▸ **Try it**
Starting at the line that holds "Where should I", quote every line through the end of the records, both boundary lines included. Omit the pictures.

BEGIN Records supplied

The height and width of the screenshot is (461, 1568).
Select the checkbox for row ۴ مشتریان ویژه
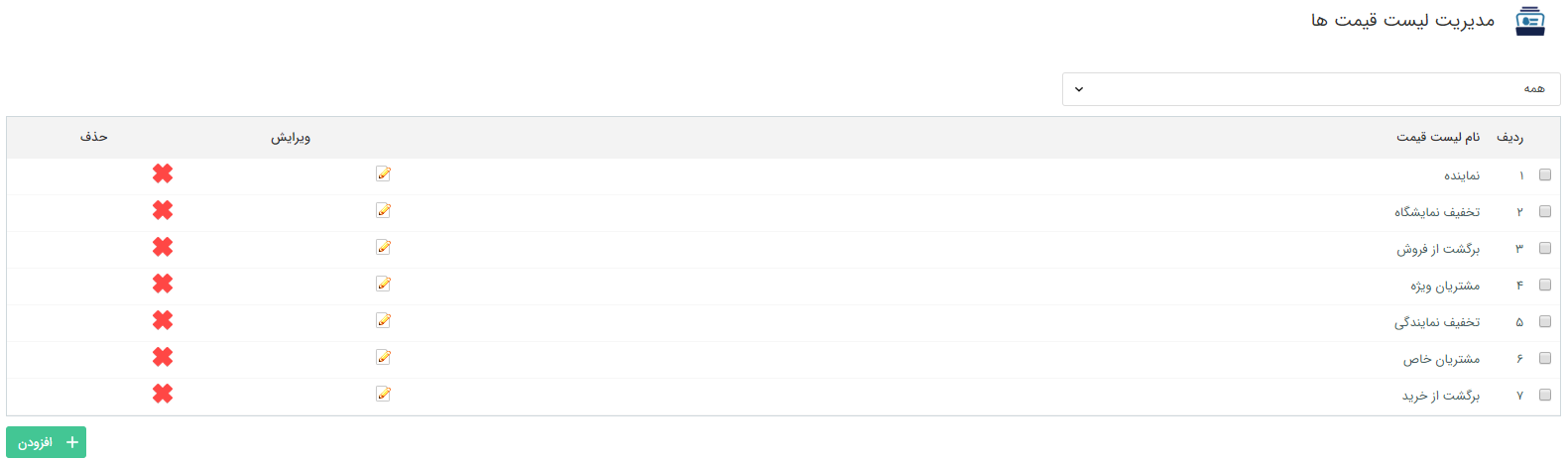[x=1545, y=285]
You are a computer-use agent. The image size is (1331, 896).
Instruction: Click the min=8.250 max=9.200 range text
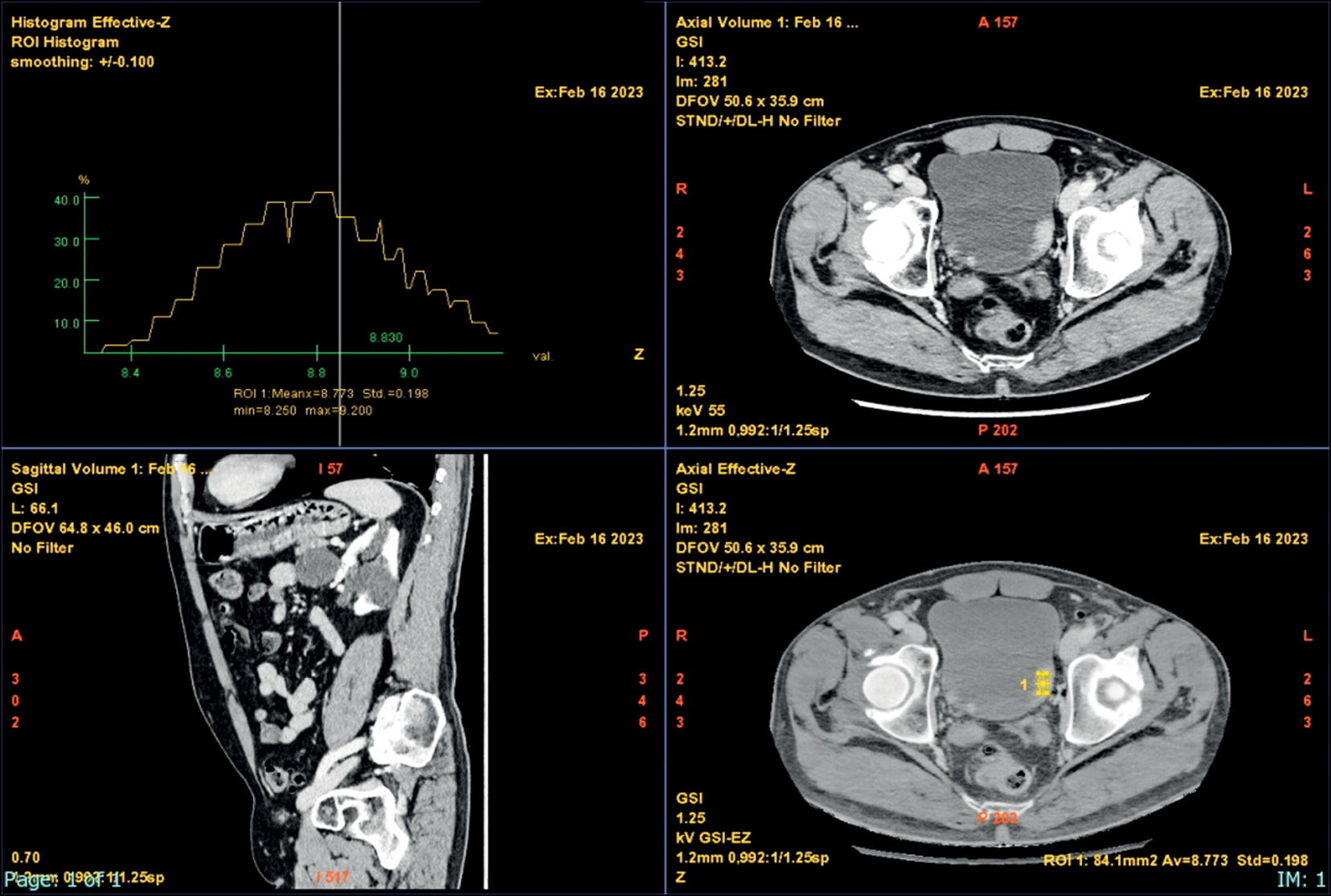point(303,411)
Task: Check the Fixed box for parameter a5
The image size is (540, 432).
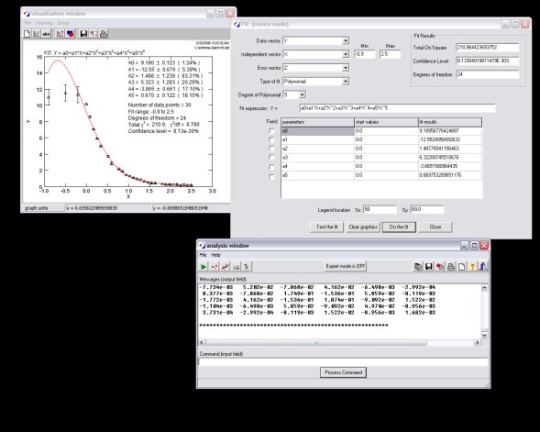Action: 272,177
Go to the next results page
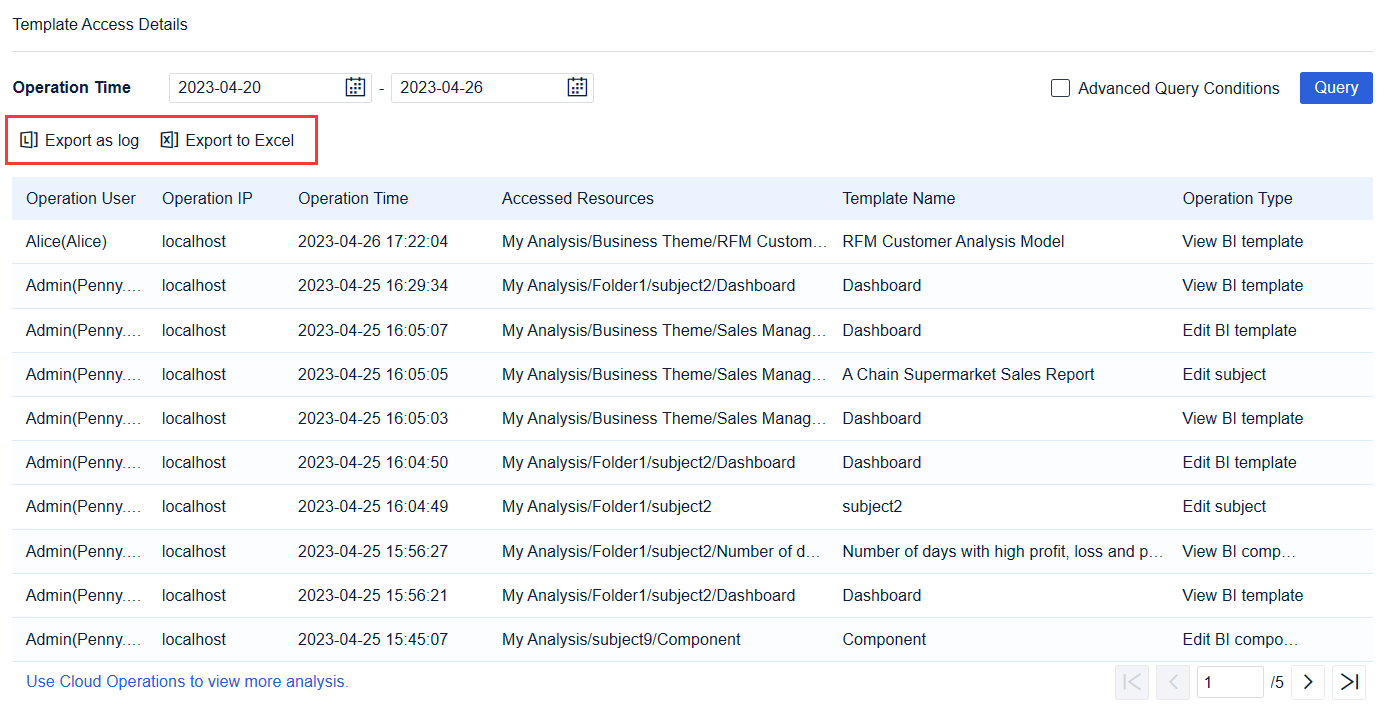The image size is (1387, 721). click(x=1308, y=682)
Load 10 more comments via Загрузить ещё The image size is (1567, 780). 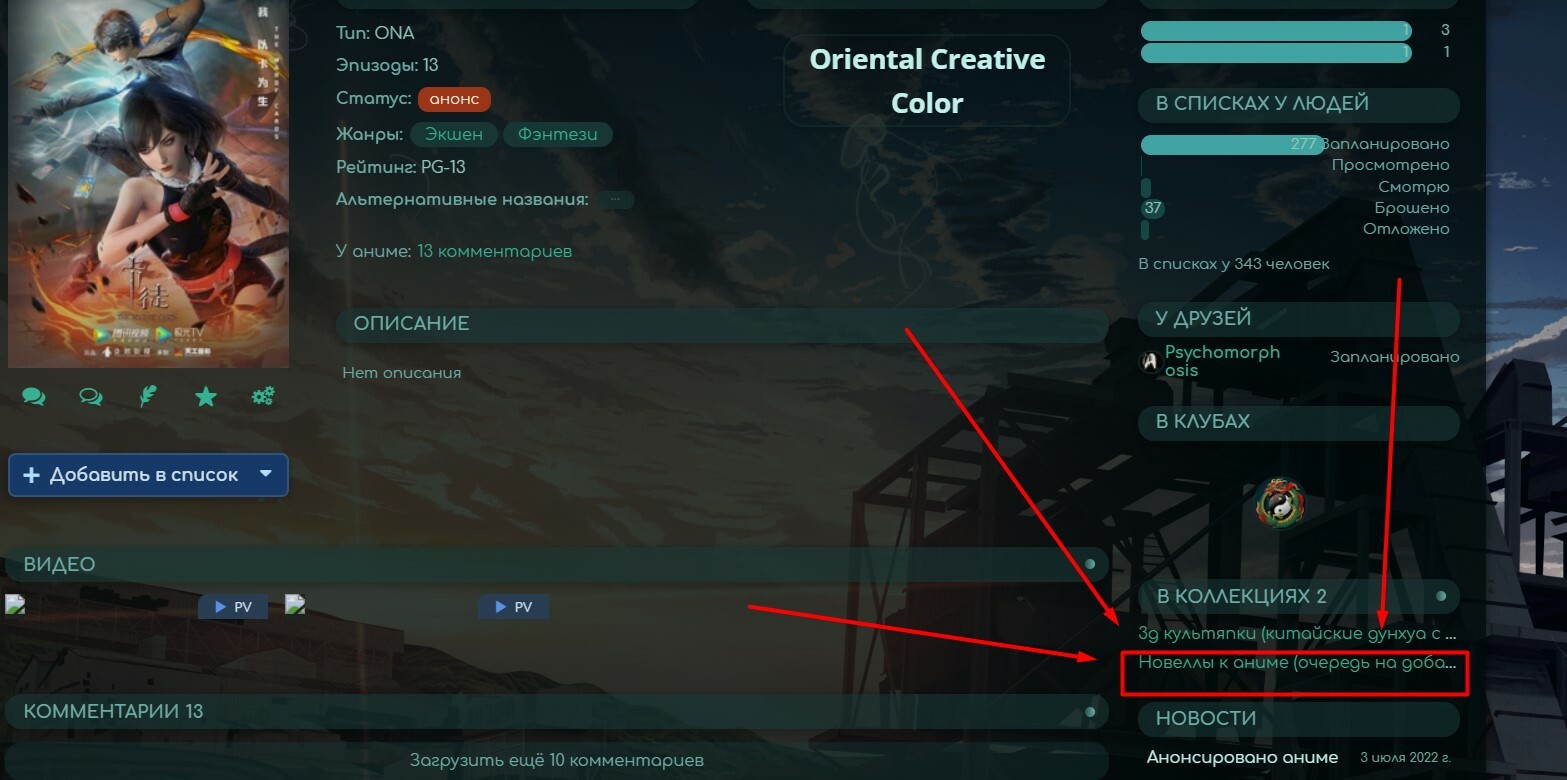point(557,760)
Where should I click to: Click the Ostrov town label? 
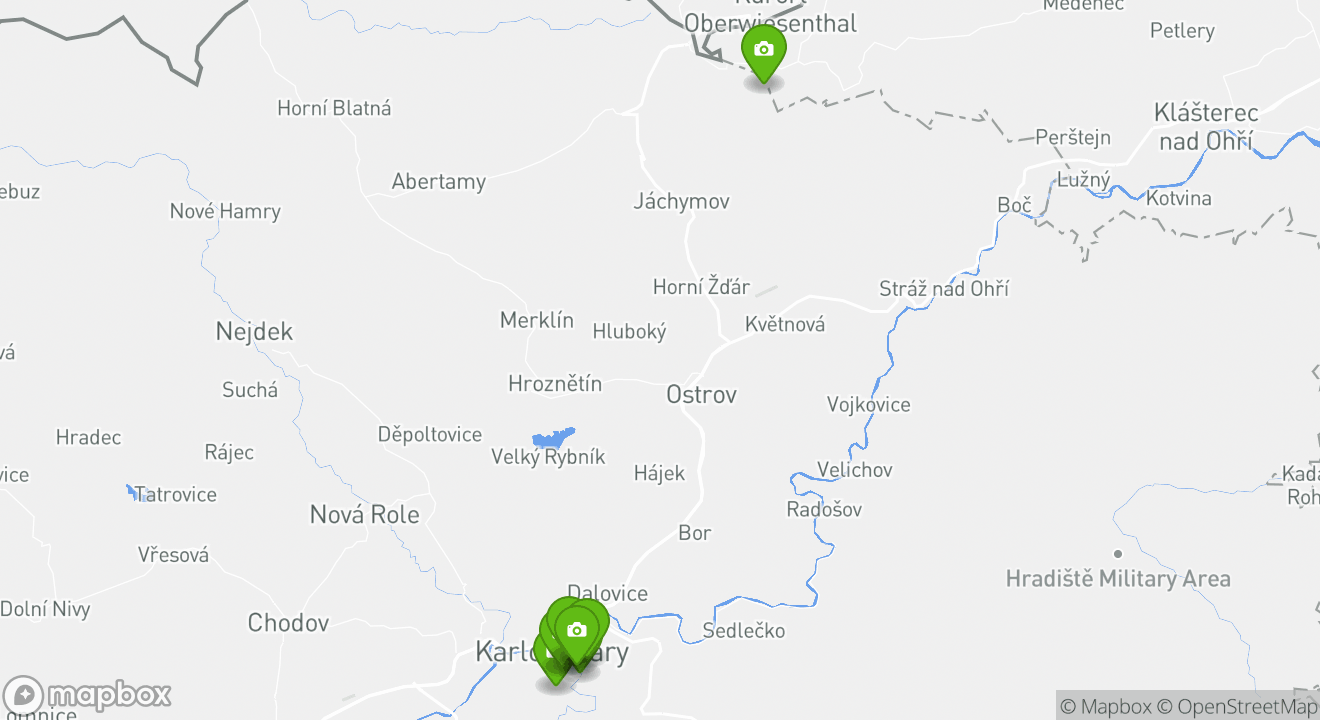[x=701, y=394]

END Records supplied

▸ **Reply to the exercise**
Where should I click to: Click the Ostrov town label? 
[x=701, y=394]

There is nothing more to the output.